After 10 years of lobbying, the USC School of Dentistry helped convince the Metropolitan Water District of Southern California to increase the levels of fluoride in the water supplied to more than 18 million Angelenos and other Southern California residents.
The change, implemented Oct. 28, brings Los Angeles water fluoride levels on par with the majority of the country’s water supply and is intended to prevent tooth decay.
The MWD increased the fluoride levels in the water it supplies to Los Angeles and other Southern California cities from between 0.1 and 0.4 parts per million to between 0.7 and 0.8 parts per million.
The new level of fluoride is considered to be the optimal amount for dental health by both the California Department of Public Health and the United States Centers for Disease Control and Prevention, said Tim Collins, dental director for the Los Angeles County Department of Health Services.
Five new water plants, costing a total of $5.5 million, will be ready for use within the next couple of weeks, Collins said.
DENTAL HEALTH BENEFITS
Increasing the fluoride levels of many Southern California cities’ water is a victory for residents because the new concentrations in the local water is expected to significantly reduce cavities, Collins said.
Charles Goldstein, a USC dentistry professor, said every legitimate health association in the United States supports increased fluoride levels in public water.
“[Fluoride] saves more teeth than all the dentists in the world combined. It really does,” he said.

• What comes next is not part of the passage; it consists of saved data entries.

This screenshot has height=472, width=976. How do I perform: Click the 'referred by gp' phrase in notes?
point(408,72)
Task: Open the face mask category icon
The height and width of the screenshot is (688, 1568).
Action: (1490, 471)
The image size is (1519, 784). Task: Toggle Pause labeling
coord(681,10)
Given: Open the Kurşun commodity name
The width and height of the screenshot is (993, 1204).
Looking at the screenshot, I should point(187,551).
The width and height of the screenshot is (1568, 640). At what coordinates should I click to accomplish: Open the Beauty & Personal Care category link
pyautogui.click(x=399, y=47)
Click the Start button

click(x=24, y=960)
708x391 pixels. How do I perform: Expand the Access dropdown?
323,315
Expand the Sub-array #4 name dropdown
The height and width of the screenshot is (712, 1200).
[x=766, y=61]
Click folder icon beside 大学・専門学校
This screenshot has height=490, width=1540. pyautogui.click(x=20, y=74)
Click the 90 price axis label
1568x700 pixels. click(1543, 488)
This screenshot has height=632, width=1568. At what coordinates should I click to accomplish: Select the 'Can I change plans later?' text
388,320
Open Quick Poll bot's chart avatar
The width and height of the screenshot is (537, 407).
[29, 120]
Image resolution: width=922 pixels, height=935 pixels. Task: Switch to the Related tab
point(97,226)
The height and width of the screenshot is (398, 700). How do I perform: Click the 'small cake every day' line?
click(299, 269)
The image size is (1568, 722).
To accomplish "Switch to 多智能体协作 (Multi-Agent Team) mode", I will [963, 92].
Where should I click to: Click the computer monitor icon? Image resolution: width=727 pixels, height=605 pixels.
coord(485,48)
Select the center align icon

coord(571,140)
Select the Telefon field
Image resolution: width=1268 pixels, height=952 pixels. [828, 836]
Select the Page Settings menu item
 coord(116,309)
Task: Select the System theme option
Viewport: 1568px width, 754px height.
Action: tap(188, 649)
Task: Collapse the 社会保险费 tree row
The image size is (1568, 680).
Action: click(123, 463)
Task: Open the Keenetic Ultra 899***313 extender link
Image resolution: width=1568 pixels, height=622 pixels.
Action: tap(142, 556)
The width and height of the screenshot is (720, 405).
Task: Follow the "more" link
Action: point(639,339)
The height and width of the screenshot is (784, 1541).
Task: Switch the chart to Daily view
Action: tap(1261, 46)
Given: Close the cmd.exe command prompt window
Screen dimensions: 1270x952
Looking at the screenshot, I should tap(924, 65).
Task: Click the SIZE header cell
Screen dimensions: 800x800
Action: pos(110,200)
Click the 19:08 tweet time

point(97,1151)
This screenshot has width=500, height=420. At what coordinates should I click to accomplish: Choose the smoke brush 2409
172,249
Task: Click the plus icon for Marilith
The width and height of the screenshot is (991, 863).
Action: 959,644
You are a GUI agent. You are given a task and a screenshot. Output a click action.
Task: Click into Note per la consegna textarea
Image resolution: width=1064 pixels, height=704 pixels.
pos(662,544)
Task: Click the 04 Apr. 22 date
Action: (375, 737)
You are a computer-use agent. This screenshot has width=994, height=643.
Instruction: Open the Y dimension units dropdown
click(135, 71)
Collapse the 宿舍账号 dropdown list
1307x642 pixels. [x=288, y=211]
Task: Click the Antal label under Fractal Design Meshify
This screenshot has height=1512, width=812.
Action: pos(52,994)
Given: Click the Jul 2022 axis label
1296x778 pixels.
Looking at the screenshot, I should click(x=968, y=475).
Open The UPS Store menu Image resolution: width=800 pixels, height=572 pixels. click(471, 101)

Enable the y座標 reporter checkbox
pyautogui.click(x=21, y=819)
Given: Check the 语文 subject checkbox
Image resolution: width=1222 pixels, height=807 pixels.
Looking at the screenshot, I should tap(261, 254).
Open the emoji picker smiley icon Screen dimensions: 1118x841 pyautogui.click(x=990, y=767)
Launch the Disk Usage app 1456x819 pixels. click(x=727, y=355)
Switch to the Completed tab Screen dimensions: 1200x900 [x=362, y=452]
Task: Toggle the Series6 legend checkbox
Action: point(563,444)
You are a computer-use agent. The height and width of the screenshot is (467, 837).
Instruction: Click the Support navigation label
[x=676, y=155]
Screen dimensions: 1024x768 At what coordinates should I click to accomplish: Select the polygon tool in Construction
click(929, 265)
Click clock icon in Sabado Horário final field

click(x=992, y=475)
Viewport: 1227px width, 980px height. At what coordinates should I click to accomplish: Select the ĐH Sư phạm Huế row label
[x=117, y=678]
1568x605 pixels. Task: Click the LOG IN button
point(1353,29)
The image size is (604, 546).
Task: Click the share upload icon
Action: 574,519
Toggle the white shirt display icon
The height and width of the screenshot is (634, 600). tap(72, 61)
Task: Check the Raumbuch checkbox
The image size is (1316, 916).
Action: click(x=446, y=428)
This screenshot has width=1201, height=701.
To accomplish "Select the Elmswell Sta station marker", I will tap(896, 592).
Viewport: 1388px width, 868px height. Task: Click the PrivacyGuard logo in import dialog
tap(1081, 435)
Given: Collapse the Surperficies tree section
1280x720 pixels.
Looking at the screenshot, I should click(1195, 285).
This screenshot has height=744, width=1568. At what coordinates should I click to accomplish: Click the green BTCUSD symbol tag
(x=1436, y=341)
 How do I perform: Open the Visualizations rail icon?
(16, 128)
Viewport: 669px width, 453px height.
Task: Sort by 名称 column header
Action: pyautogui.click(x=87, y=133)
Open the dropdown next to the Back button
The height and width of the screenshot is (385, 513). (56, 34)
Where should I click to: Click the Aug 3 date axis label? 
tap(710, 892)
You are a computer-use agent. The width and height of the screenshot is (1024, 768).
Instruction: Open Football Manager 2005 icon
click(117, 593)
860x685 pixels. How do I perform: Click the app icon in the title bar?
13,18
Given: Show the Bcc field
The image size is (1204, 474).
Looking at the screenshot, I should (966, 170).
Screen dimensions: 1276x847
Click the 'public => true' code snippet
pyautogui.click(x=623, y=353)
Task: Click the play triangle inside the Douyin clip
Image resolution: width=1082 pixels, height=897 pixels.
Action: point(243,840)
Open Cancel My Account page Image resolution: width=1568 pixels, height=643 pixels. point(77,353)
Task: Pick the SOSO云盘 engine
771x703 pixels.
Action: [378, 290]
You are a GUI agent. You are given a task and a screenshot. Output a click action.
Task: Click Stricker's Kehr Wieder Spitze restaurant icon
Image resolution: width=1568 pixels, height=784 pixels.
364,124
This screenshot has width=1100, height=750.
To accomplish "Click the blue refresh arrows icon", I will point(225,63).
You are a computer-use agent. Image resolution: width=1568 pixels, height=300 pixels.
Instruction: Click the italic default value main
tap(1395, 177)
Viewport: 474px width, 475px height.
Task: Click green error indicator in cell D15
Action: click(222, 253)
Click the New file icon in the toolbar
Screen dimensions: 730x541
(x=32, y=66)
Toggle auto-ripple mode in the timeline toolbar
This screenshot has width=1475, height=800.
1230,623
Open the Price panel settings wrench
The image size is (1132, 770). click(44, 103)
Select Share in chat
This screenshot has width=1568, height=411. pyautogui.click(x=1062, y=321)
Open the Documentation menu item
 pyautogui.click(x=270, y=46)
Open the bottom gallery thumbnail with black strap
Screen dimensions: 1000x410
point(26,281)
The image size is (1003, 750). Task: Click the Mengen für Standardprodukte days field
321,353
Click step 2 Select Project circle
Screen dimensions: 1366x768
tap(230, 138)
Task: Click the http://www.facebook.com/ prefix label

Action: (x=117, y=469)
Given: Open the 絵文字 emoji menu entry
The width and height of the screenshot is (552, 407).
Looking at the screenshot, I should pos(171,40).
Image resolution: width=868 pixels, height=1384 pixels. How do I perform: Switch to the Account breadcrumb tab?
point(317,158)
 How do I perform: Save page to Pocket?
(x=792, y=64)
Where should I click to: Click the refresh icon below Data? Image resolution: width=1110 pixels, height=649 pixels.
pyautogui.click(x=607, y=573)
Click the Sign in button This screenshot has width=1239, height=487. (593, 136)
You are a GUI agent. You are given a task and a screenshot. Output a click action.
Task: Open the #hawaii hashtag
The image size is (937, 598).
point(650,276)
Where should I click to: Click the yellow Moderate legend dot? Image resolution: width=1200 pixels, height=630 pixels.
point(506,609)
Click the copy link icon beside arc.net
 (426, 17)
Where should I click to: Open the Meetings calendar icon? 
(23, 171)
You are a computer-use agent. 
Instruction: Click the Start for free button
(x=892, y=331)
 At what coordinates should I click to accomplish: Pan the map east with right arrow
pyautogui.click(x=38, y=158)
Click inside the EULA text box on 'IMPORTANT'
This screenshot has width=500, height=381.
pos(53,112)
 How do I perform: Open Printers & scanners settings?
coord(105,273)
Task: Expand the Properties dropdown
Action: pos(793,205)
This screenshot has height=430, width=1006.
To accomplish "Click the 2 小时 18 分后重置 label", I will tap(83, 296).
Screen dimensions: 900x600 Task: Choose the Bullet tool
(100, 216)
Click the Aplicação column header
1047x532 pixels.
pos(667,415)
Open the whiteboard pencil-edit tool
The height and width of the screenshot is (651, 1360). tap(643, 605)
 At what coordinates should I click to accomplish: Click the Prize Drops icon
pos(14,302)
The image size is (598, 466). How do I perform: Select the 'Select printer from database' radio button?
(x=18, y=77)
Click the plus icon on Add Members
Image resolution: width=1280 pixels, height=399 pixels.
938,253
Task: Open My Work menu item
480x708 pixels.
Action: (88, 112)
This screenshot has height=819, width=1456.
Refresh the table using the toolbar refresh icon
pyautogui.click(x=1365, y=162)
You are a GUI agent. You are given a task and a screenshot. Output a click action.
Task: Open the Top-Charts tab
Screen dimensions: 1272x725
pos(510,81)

This public health measure is expected to have a favorable cost-benefit ratio for all citizens. For every dollar spent in fluoridation, about $30 in dental care is saved, said Eugene Sekiguchi, an associate dean of international, professional and legislative affairs in the USC School of Dentistry.
“The most important step a community can take to ensure the oral health of its residents is public-water fluoridation,” Collins said.
The new levels of fluoride will most likely not be noticed because it does not affect taste or smell or any other properties of water because the amount of fluoride being used is so small. It is amazing it even has an effect at all, Sekiguchi said.
Though some citizens are still apprehensive about the increase, saying fluoride taints the water supply, Goldstein said the fluoride in the water is a much weaker solution than that used in an average dentist visit.
“The stuff that’s in the water is 0.8 parts per million. The amount a dentist puts on topically is more fluoride than one would have gotten over 10 years from the water,” he said. “It’s a matter of understanding.”
Samantha Klein, a freshman majoring in fine arts, thinks that the increased level of fluoride in Los Angeles County’s water is a good idea.
“Fluoride help prevents tooth decay, and as long as I can’t taste a change in the water I’m using, then I think that the increased levels of fluoride will be beneficial to all citizens in the surrounding area,” she said.
But Whitney Heil, a sophomore majoring in communication, said the new system hinders people from making their own decisions on whether they want to use fluoride.
“I understand why they are doing it, but I do not think it is fair to contaminate all the water with fluoride. What about the people that don’t particularly care for this increase of fluoride in their water? What are they suppose to drink?” she said.
RISING IN THE RANKINGS
Of the 50 most populated cities nationwide, 43 are fluoridated. With the recent fluoride increase, California, which was previously ranked 47th in fluoridation levels, will move up to around the 15th most fluoridated state in the nation, Sekiguchi said.
Before the change in fluoridation levels, California was only 17 percent fluoridated, while 65 percent of the rest of the country’s water was fluoridated. Because California is considered an advanced state in terms of health care, dental advocacy groups came together and formed a coalition called the California Fluoridation Task Force, later renamed the California Dental Association’s Fluoridation Advisory Council, Collins said.
USC has played a prominent role in a statewide alliance made up of oral health experts that has lobbied state and local legislators to increase fluoridation levels in municipal water supplies. Members of this coalition included Goldstein and Collins, Sekiguchi said.
From this coalition, a subagency called the California Fluoridation 2010 Work Group was formed. The group, whose goal was to find money to implement fluoridation in Southern California, is separate from the advisory council but many of the same people are members of both.
The Work Group was able to obtain a $15 million grant from the California Endowment to support fluoridation.
In 1995, state legislators passed a bill to fluoridate all of the state’s water without any financial support, Collins said.
The MWD believed the hardest part, on top of the issue of funds, was actually putting the fluoride into the water.
“It wasn’t a matter of time, it was a matter of integrating the fluoride into the system,” said Bob Muir, a spokesman for MWD, when asked why it took 10 years to put the system into effect. “The amount of fluoride is now the same for every place in Los Angeles.”